We have two cars: the Prius is our primary vehicle, but when the weather gets icky as it has of late, we dust off the Jeep Grand Cherokee, which I lovingly refer to as the off-tank. Prior to the last few days, the Jeep had probably been driven a dozen times in the last several months. It's a great vehicle, but considering it costs about $50 to fill up for a week of driving, verses $30 for two weeks with the Prius, it's easy to see why it doesn't get driven much. It's fabulous in the snow, and for hauling large stuff home, and every once in a while we each need a car, so we keep it around.
This weekend, as the weather turned awful and the roads got icy, the Jeep got to shine (well, not really shine, so much as get covered in dirt and grime and road salt) and we got around without incident. Friday night we headed out to Sakura. Saturday the Jeep took us to Zona Rosa and to a friend's house for serious rocking out to Guitar Hero. Last night, we bundled up against the cold and made a trek to the bookstore for coffee and browsing.
While at the bookstore, I glanced over the first few pages of the new Bill Bryson contribution to the Eminent Lives book series, Shakespeare: The World as Stage.

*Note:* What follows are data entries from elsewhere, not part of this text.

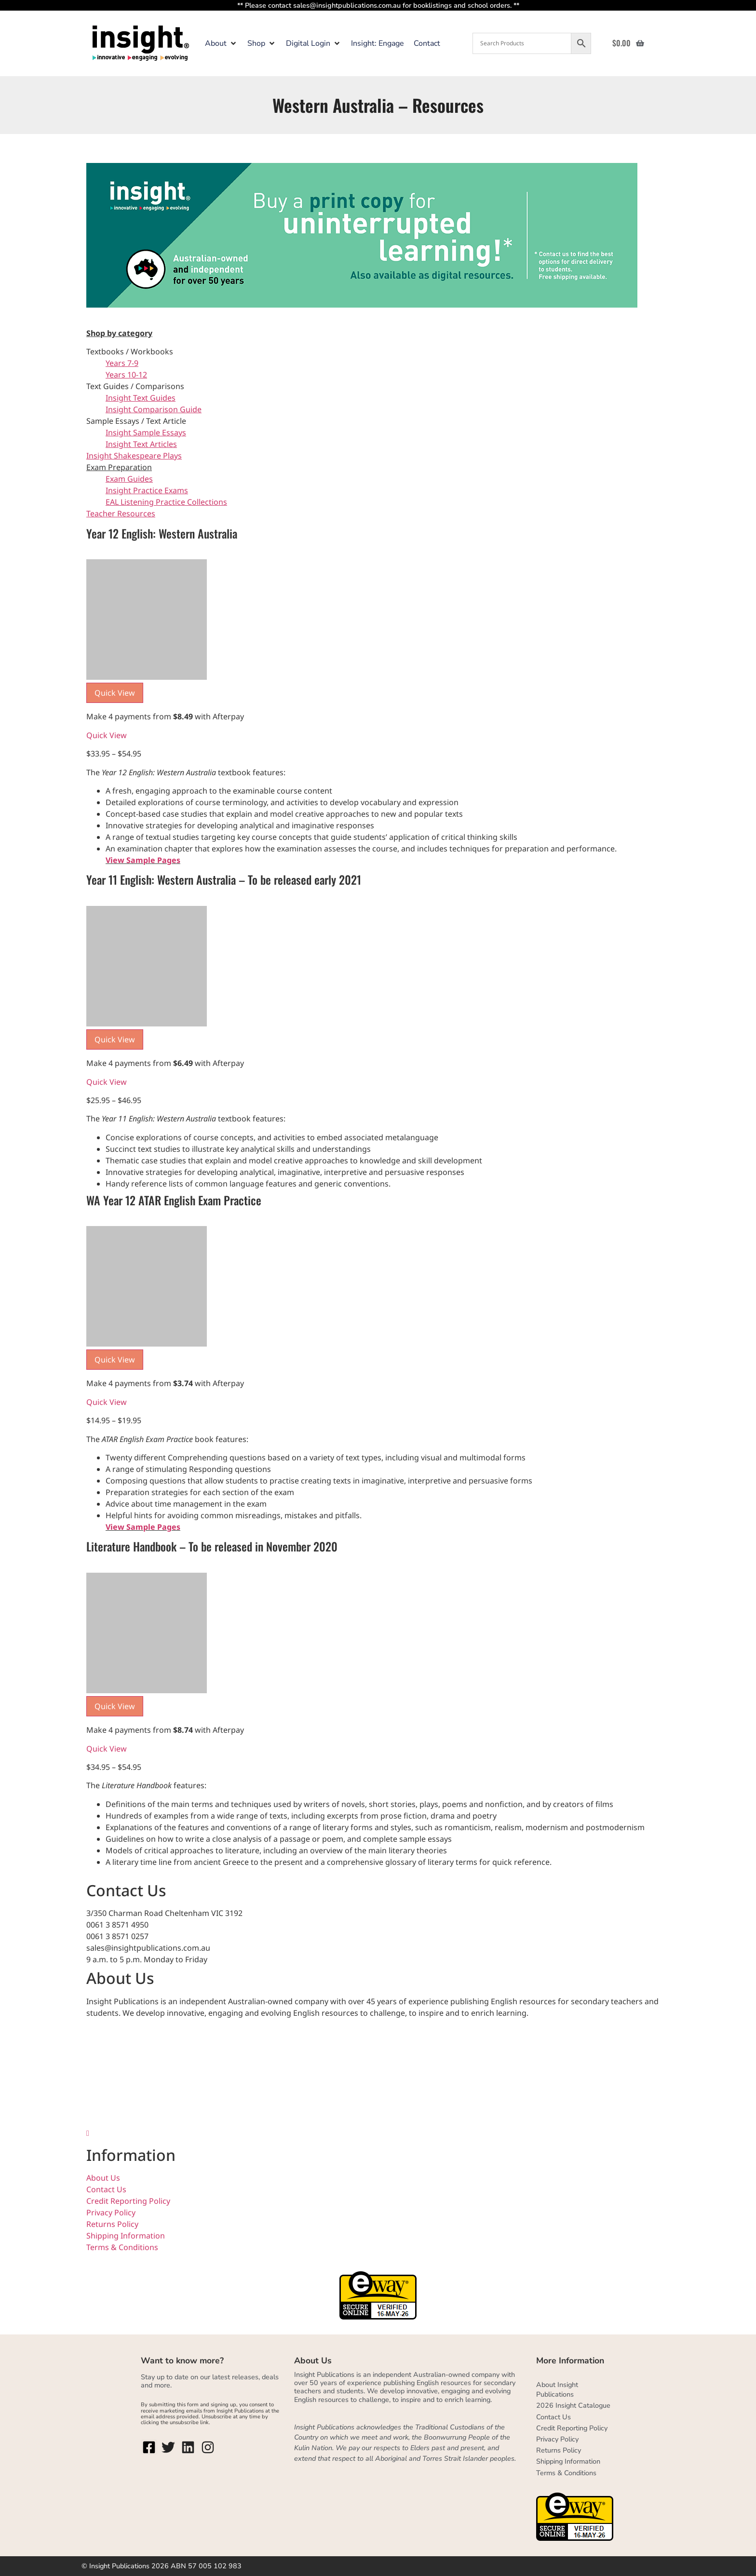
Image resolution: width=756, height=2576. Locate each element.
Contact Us (106, 2189)
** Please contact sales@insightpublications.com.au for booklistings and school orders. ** (378, 5)
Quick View (106, 735)
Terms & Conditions (122, 2247)
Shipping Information (125, 2235)
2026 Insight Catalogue (573, 2405)
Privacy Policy (110, 2212)
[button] (221, 43)
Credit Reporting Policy (128, 2201)
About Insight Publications (557, 2389)
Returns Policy (112, 2224)
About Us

I like Bryson's writing style - it's at once friendly, approachable, intelligent, witty and informative. I'm a bigger fan of his referential material, such as A Short History of Nearly Everything and The Mother Tongue, than I am of his travelogues or biographical writing, but even those are decent reads. The few pages I read of the Shakespeare volume whetted my appetite for more, so I hope to see a book-shaped package under the Christmas tree in the coming weeks (hint, hint).
No mention of Shakespeare is complete without some actual Shakespeare lines, so here's one of his sonnets that's perfect for this time of year (although, I probably should have posted it a few weeks ago, when the leaves were still yellow). This sonnet is a meditation on death and love, and the importance of love in spite of, or even because of death. As with all of Shakespeare's sonnets, this one has that magic quality of speaking volumes in relatively few words.
Sonnet 73 by William Shakespeare
That time of year thou mayst in me behold
When yellow leaves, or none, or few do hang
Upon those boughs which shake against the cold
Bare ruined choirs where late the sweet birds sang.
In me thou seest the twilight of such day
As after sunset fadeth in the west,
Which by and by black night doth steal away,
Death's second self, which seals up all in rest.
In me thou seest the glowing of such fire
That on the ashes of his youth doth lie,
As the deathbed whereon it must expire,
Consumed with that which it was nourished by.
This thou perceiv'st, which makes thy love more strong,
To love that well which thou must leave ere long.